Building modernity, exploring Nature and engaging with other cultures are just a few of the highlights of the Exhibition that define the work of an intelligent woman devoted to her ideas and profession and whose unwavering dynamic vitality endeared her to everyone she met. A tireless traveller, she absorbed life with such intensity that it is sometimes difficult to keep pace with her.
In 1926, a recent graduate and excited by Le Corbusier's theoretical work on new cities and alternative ways of living, she knocked on the door of the studio that the renowned Swiss architect shared with Pierre Jeanneret, the outcome of which was that infamous quote: “Miss, we don’t embroider cushions here”. A year later, Le Corbusier recanted and offered her a contract, having seen, at the Salon of Decorative Artists, her piece Le Bar sous le toit, a cocktail bar that Perriand had designed for her own apartment. Thus began an intense collaboration that would endure throughout the lives of these two innovators. Perriand writes in her memoirs that her role in Le Corbusier and Jeanneret’s studio was to bring the ideas of the two great architects to fruition. She was a practical woman and one capable of solving any problem with her vivid imagination, filling what Le Corbusier called “machines for living” with humanity. In 1952, Le Corbusier called her to design the interiors of what are known as his Unité d’habitation housing developments in Marseille and Berlin. The result can be seen in the Exhibition and illustrates that she knew precisely how to convert those minimal spaces into cosy places, incorporating the first ever compact modular kitchen prototype.
One of the key pieces in the Exhibition is a recreation of the interiors project for the 1929 Autumn Salon, L'Équipement Interieur d’une Habitation, which she created in collaboration with Le Corbusier and Jeanneret. Here, the visitor can interact with the furniture and understand how the arrangement of objects in a space creates the ambience that turns a home into a comfortable one.
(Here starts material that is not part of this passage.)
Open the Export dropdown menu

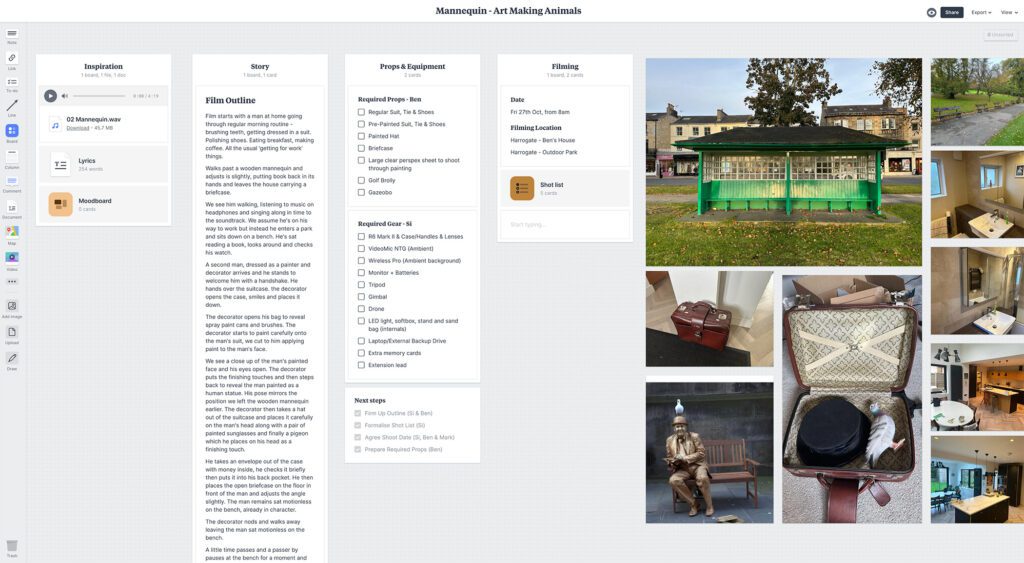pos(981,12)
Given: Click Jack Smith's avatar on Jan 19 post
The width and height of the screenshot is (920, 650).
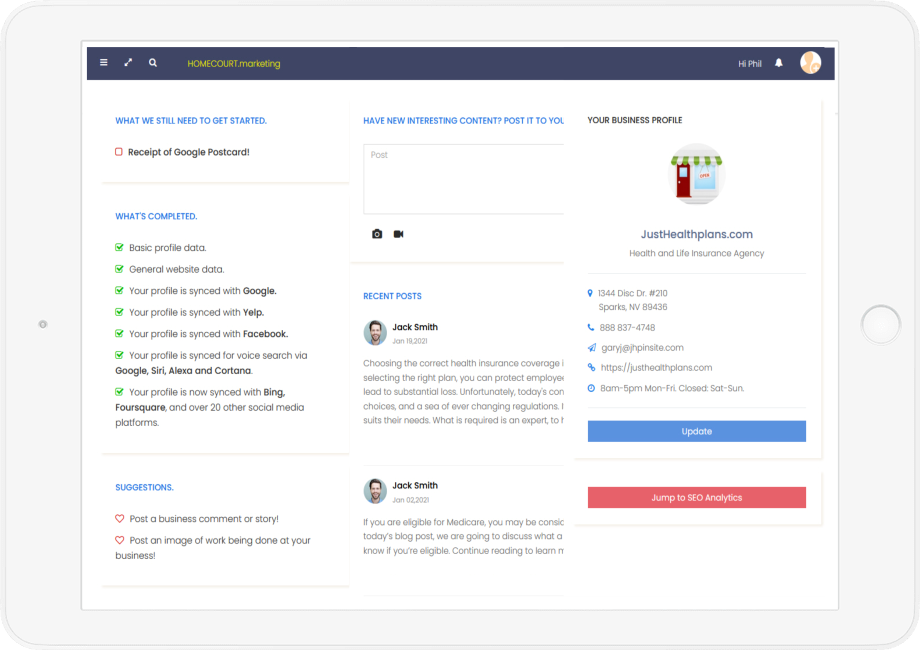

In 1929, the pricking of her social conscience led her to participate in the creation of the Union of Modern Artists (UAM), in which Mallet-Stevens, Miró, Calder, Delauney and Chareau also participated. What they sought was the coming together of all arts to respond to the political and societal problems of their time. The Republic of Spain pavilion at the 1937 Paris exhibition was a perfect reflection of the aims of UAM - architecture, sculpture, painting and photography together in a joint portrayal of the tragedy of war. Its curator was the architect José Luis Sert, a great friend and collaborator of Perriand’s, who is remembered in the exhibition with a display of his photographs taken during the Spanish Civil War and a reproduction of Picasso’s Guernica, among other items. Both architects shared the same social concerns and collaborated on the design of minimalist housing. In 1933, they participated in the International Congress of Modern Architecture (CIAM) where the Athens Charter was drawn up, the widely-known manifesto on optimal conditions for urban living.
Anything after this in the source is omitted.